Там, у костра, стояла Катарина Полянец, она видела, что на нее кто-то смотрит, видела по ту сторону огня какое-то темное лицо, почувствовала на себе этот взгляд: «Наконец кто-то не смотрит сквозь меня, как смотрел сквозь меня павлин на дворе и в столовой комнате в Добраве…». Незнакомец смотрел не сквозь нее, а в глубь ее души, туда, где ощущалась потребность в добром человеческом участии, или, лучше сказать, в ободряющем слове, в котором Катарина так нуждалась, хотя в этот миг чувствовала себя совершенно свободной – в большей мере, чем когда-либо раньше, завороженно глядя в эти ночные глаза и на языки пламени, вздымавшиеся от костров ее первой паломнической ночи.

Смотревшие на нее глаза были печальны. На темном лице мужчины, стоявшего по ту сторону трепещущего, сверкающего огня, на лице, озаренном ночным, почти уже утренним костром, светились грустные глаза, в остро прорезавшихся морщинках у носа и слегка опущенных углах губ запечатлелась горечь. Катарина была очень наблюдательна, в течение многих дней и вечеров она научилась видеть из своего окна любую подробность на мужском лице. Только глаза того мужчины, за которым она чаще всего наблюдала и в лице которого знала каждую черточку, – те глаза редко обращали к ней взгляд, а если это и случалось, смотрели сквозь нее. Этот человек глядел не сквозь нее, а прямо в нее, и достаточно долго, она засмотрелась на огонь, так что стало больно глазам, мелькнула мысль, что, может быть, стоило надеть башмаки, лежавшие в сумке, в этих, что на ногах, она выглядит слишком неуклюжей. В смущении она стала переступать с ноги на ногу. В то время как проповедник с посохом у догорающего костра говорил что-то окружающей его толпе, взгляд того человека так и застыл на ней. В какой-то миг ее охватила дрожь. Это так напоминало взгляд ее ночного посетителя, у которого не было лица, а только взгляд, руки, тело, на мгновение ей показалось, что это он и никто другой. Тот, кто не может спать, в своих ночных блужданиях приходит к ней, когда она одна в доме, когда отец ее сидит с крестьянами в селе, попивая водку и говоря о беде, постигшей скотину. Она чувствовала, что он на нее смотрит, только на миг она тоже утонула в его глазах, невольно окинула взглядом его лицо, осиянное низким пламенем догорающего костра. Потом с тревогой в груди, подобной той, что случалась по ночам, засмотрелась на огонь и вздрогнула, когда проповедник громким голосом воскликнул: «Сочтите свои грехи!»
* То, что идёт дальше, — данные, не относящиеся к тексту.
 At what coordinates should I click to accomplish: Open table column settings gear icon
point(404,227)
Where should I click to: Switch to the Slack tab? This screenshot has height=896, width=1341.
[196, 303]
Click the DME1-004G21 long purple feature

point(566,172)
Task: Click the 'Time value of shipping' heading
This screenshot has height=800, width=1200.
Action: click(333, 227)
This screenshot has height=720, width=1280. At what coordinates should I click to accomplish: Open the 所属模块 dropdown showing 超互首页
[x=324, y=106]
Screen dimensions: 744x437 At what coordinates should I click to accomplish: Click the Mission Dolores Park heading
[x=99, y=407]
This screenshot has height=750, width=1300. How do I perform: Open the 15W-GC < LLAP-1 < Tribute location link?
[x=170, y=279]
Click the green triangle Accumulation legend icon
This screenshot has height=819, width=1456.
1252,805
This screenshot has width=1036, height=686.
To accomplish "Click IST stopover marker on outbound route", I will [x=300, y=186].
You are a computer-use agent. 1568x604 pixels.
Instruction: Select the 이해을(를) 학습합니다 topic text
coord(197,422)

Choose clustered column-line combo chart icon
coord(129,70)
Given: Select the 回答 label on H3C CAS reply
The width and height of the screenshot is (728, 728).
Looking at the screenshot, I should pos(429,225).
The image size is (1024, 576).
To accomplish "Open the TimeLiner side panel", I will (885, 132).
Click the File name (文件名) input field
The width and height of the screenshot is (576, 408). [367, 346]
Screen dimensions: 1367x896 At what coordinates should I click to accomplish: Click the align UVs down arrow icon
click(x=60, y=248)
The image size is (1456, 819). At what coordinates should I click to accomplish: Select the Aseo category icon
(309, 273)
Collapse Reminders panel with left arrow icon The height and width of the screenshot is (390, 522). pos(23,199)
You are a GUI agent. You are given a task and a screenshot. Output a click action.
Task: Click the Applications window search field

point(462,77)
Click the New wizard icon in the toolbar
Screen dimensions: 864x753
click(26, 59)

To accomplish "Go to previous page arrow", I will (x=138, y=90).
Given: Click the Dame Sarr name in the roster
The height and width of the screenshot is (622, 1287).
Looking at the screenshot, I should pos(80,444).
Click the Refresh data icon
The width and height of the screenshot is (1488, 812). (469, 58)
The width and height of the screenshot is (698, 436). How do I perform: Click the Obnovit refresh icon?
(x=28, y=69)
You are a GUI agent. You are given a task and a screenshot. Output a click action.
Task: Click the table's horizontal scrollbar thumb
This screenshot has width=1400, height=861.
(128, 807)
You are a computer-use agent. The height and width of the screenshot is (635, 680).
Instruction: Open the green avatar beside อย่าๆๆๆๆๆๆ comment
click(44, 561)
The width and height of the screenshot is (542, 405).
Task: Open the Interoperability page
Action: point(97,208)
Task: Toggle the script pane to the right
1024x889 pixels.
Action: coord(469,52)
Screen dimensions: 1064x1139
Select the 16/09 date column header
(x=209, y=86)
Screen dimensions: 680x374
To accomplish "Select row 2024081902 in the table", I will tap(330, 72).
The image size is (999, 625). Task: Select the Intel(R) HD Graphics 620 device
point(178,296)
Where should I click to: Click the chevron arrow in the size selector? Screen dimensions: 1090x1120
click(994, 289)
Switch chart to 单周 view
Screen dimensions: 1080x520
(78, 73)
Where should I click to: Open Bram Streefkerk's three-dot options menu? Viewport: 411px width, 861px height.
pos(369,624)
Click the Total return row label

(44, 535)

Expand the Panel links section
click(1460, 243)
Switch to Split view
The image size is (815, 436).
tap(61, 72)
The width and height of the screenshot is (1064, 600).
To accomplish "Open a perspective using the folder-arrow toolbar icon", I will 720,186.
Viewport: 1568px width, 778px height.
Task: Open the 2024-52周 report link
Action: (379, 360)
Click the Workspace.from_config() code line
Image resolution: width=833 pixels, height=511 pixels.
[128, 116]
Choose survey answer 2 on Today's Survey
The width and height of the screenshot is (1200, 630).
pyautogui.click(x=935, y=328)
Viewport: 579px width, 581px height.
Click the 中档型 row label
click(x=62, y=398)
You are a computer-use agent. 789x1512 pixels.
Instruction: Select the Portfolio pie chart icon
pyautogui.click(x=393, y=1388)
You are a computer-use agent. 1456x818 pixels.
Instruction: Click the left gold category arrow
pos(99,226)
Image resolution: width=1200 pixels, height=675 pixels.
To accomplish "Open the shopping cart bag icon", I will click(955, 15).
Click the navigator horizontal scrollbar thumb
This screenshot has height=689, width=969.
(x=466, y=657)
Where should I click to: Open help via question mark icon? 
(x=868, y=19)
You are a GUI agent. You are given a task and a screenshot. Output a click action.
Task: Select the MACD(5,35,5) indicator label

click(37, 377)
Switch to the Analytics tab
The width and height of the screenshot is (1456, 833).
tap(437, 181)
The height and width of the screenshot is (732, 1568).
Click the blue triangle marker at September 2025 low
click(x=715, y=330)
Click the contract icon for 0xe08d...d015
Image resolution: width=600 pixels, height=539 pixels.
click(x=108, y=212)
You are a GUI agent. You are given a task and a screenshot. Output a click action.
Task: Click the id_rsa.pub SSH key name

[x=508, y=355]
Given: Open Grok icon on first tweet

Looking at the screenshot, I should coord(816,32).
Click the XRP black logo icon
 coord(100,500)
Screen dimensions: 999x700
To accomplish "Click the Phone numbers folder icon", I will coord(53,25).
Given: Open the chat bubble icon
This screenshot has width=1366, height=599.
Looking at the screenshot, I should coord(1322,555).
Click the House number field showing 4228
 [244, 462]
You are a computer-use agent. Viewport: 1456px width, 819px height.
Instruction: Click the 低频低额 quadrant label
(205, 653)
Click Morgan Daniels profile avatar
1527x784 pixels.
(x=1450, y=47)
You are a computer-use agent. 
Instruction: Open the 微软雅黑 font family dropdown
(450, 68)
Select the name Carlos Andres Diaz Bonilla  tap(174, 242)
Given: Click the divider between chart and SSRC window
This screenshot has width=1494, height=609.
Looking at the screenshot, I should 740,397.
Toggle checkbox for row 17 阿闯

– У меня уже есть один грех, – ворковала рядом с ней Амалия, – один грех уже есть на совести, – говорила она, смеясь. Недавно она смотрела, как умываются мужчины, один из них снял рубаху и оказался от шеи до пупка таким косматым… и спина тоже, ничего подобного она еще не видела, из-за него она чуть не сломала на ноге мизинец, споткнулась о какую-то корягу.

Катарина ее не слушала, она была во власти этой ночи, ее не интересовало, кто там был косматый и какой палец Амалия чуть не сломала. У нее колотилось сердце, слишком долгое мгновение смотрела она в чьи-то глаза, допустила, чтобы этот взгляд проник в нее, оттого так и стучало сердце.